Muse Communication licensed the series in Southeast Asia for streaming on its Muse Asia YouTube channel for a limited time.

== Reception ==
Fullmetal Alchemist: Brotherhood received near-universal acclaim and is widely considered to be one of the greatest anime of all time. On review aggregator site Rotten Tomatoes, the series holds an approval rating of 100% based on 14 reviews, with an average rating of 8/10. The site's critic consensus reads: "With impeccable world-building, rollicking action, and emotionally intelligent themes, all the elements come together to make this Fullmetal Alchemist reboot a pristine distillation of the shounen genre." It was the top-rated anime on MyAnimeList, Anime News Network and IMDb, until being overtaken by Frieren on MyAnimeList and Anime News Network.

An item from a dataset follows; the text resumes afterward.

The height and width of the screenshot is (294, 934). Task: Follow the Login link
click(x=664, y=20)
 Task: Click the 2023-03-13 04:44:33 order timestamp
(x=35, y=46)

D. F. Smith, writing for IGN, noted the short time-span between the releases of the 2003 series and Brotherhood, which he deemed peerless among other anime. Smith judged the pace of the first 14 episodes to be quicker than their original-series counterparts, which he interpreted as the series presuming the viewer is already familiar with the characters. Smith also observed that while this approach enables reaching the more "exciting" story elements faster, it does exclude enjoyable moments with supporting characters, such as Winry and Lieutenant Colonel Hughes, found in the first anime series adaptation.

The first 14 episodes of Brotherhood were initially criticized by members of the Anime News Network staff, who said that repeating events from the first anime series led to a lack of suspense. Mania Entertainment's Chris Beveridge said that the entertainment in these episodes lay in the differences in the characters' actions from the first anime series, and original content which focused on the emotional themes of the series. Beveridge praised the new fight scenes and the extra drama, which made these episodes "solid", while Smith found the action scenes unexpectedly "compact".

Megan Gudeman of CBR called the relationships in the anime "dynamic and memorable". Chris Zimmerman from Comic Book Bin said the series "turns around and establishes its own identity" because of the inclusion of new characters and revelations absent from the first anime series, increasing its depth. He said the animation was superior to that of the first anime series; his comments focused on the characters' expressions and the execution of the fight scenes. Critics praised the conclusion, finding it satisfying; Mark Thomas of The Fandom Post called it a "virtually perfect ending to an outstanding series". Writing for the Los Angeles Times, Charles Solomon ranked Brotherhood the second-best anime of 2010 on his "Top 10" list.

== Spin-off film ==

Following the final episode of Brotherhood, a new film was announced. Titled Fullmetal Alchemist: The Sacred Star of Milos, the film was directed by Kazuya Murata and written by Yūichi Shinpo and premiered in Japanese theaters on July 2, 2011. The film follows the Elrics' attempts to capture a criminal in another country. Funimation licensed the film and released it in selected theaters in the United States in January 2012, and on DVD and Blu-ray on April 24 of that same year.